### TASK DIRECTIONS
Go through the listing below and work out how many lines hold "Open"; reply with the figure alone.

### INFORMATION PROVIDED
---*---

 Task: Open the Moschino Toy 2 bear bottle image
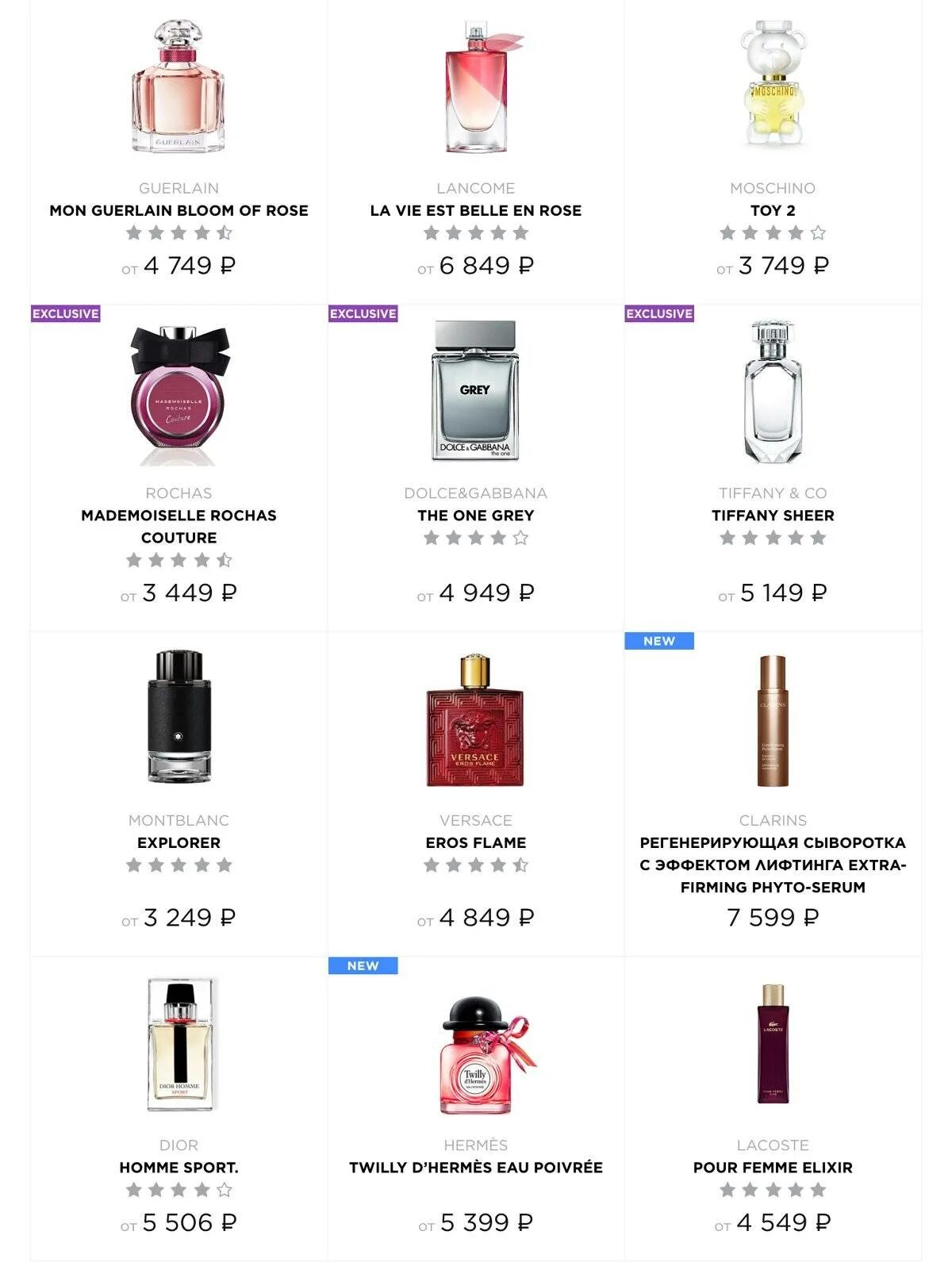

---*---

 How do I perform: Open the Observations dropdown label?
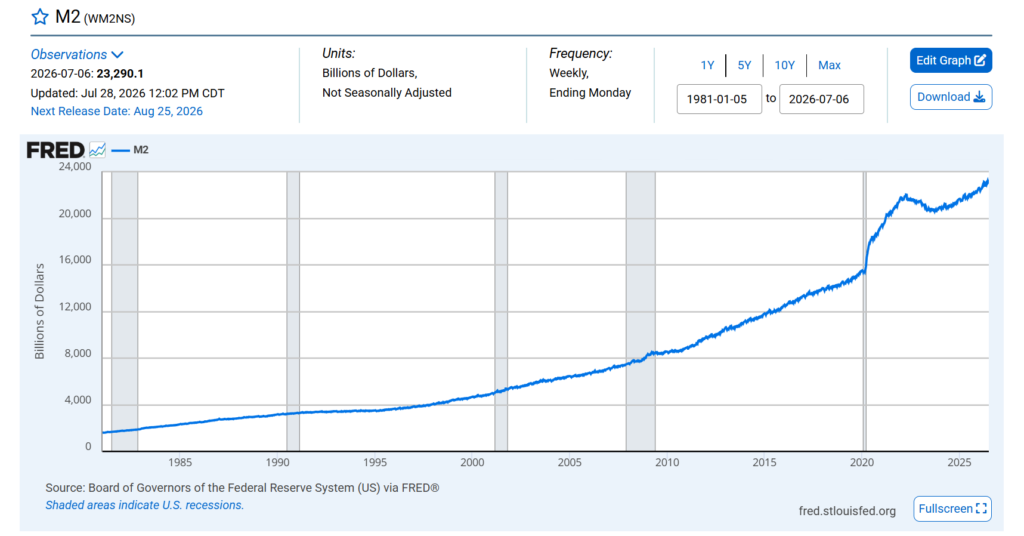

---*---

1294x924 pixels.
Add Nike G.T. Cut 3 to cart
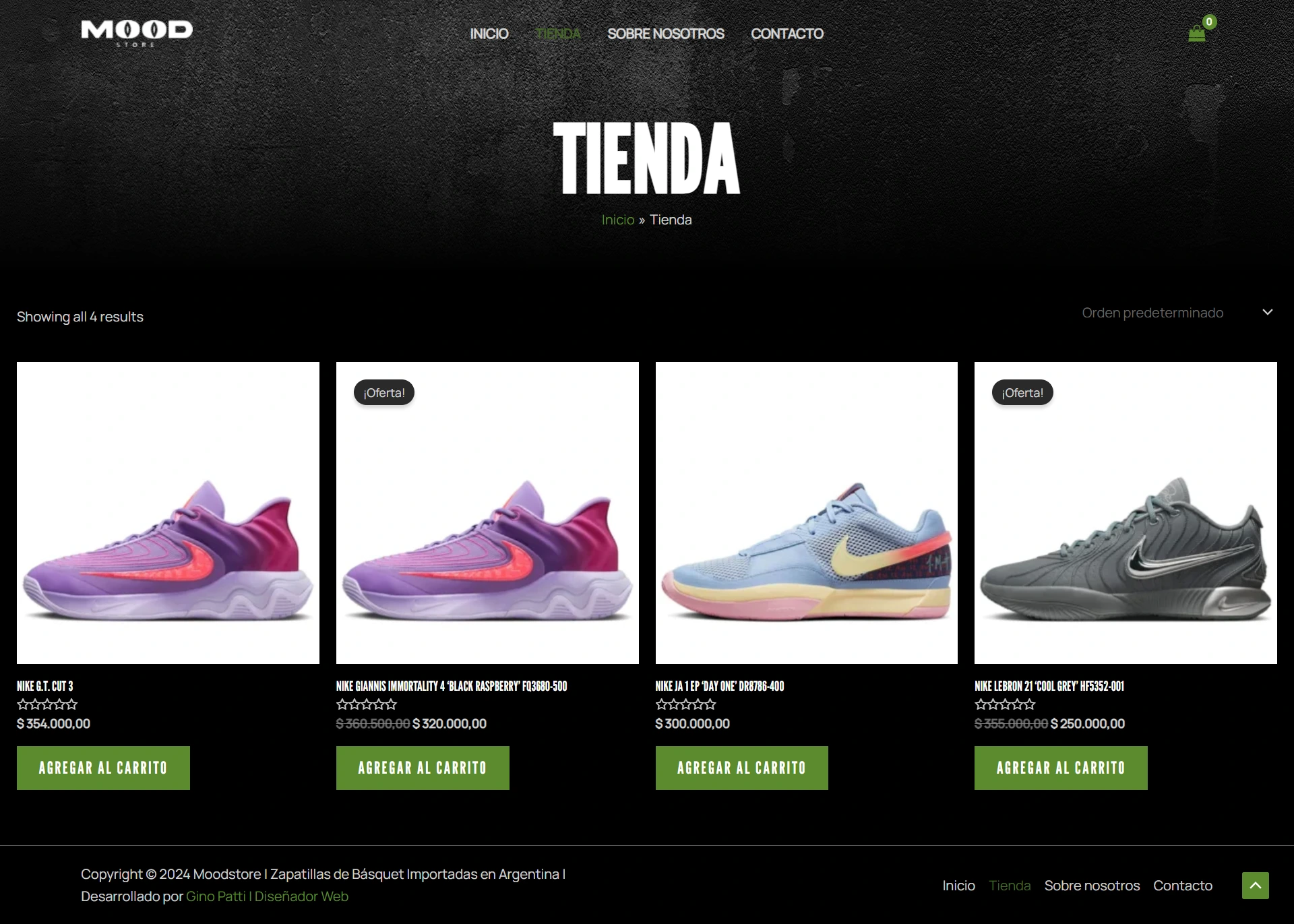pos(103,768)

---*---

### RESPONSE TO THIS TASK
2